A study exploring similar associations in Turkey too found statistically insignificant worsening of glycemic control and weight gain in study participants [5]. They attributed this to their patients being less obese and having higher levels of health literacy regarding the management of their chronic metabolic disorders.

Our study depicts worsened glycemic control with no significant changes in BMI. Most of the patients visiting this center belong to lower socioeconomic strata, and a significant percentage are uninsured. This results in difficulty in accessing nutrient-dense foods, facilities for physical activity, and a lack of available time to dedicate to exercise. We also postulated that many patients faced barriers in accessing healthcare providers and pharmacies, compounding the problem.

A study from Italy showed that a large section of the population suffered delays and interruptions of medical services [10]. 32.4% of people faced a delay of a scheduled Medical Service (MS) by a provider, while 13.2% refused to access scheduled MS for fear of contracting COVID-19. 6.5% of participants avoided healthcare services while experiencing an acute illness, and 1.5% of the population avoided visiting the Emergency Department when in need. 5.0% of people took medications without consulting any physician, making them more prone to self-medication [10].

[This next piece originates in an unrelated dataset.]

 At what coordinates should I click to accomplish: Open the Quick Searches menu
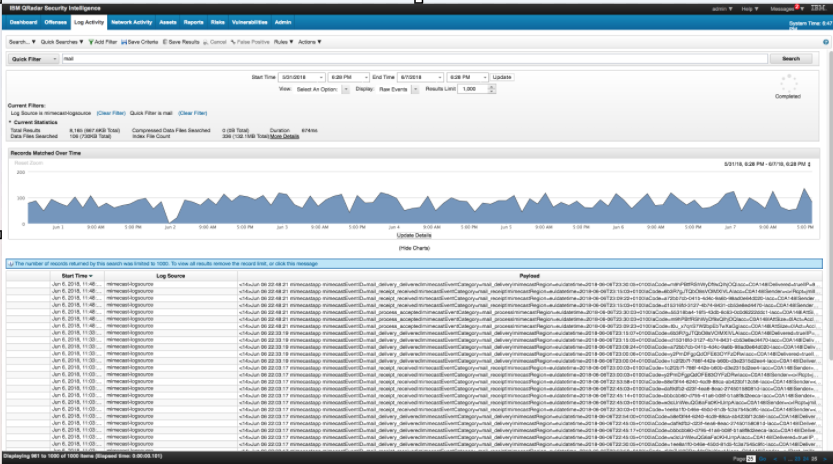coord(62,43)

A recent study from the United States showed that 43% of patients missed routine preventative care appointments due to the pandemic, and more than a third of adults did not receive recommended screening procedures during the same period [11].

Conclusions

Given the need for limited data of this type in the United States and conflicting data from other parts of the world, it can be concluded that there is a need to explore changes in healthcare outcomes in patients with non-communicable diseases occurring due to downstream effects of the pandemic. There is indeed a pressing requirement to provide continued support to patients with chronic disorders through telemedicine, access to medications, improved access to laboratories or facilities for the collection of samples from home as well as continued emotional support during a pandemic to prevent acute and chronic complications and to decrease the burden on the healthcare system.

Limitations

We recognize that there was a significant reduction in the number of patients who attended routine preventive care and follow up appointments in the aftermath of the pandemic, which could have affected the results of our study. Our study merely explored changes in health-related outcomes in patients pre-pandemic and post-pandemic but did not examine changes in probable etiologic factors like diet, exercise and stress levels in patients. Our study was not equipped to explore differences among different gender for glycemic control and differing age groups or differing racial and ethnic backgrounds and socioeconomic strata for all metabolic parameters studied. In addition, it is a cross-sectional study and cannot establish the causation of worsened health-related outcomes to changes secondary to the pandemic.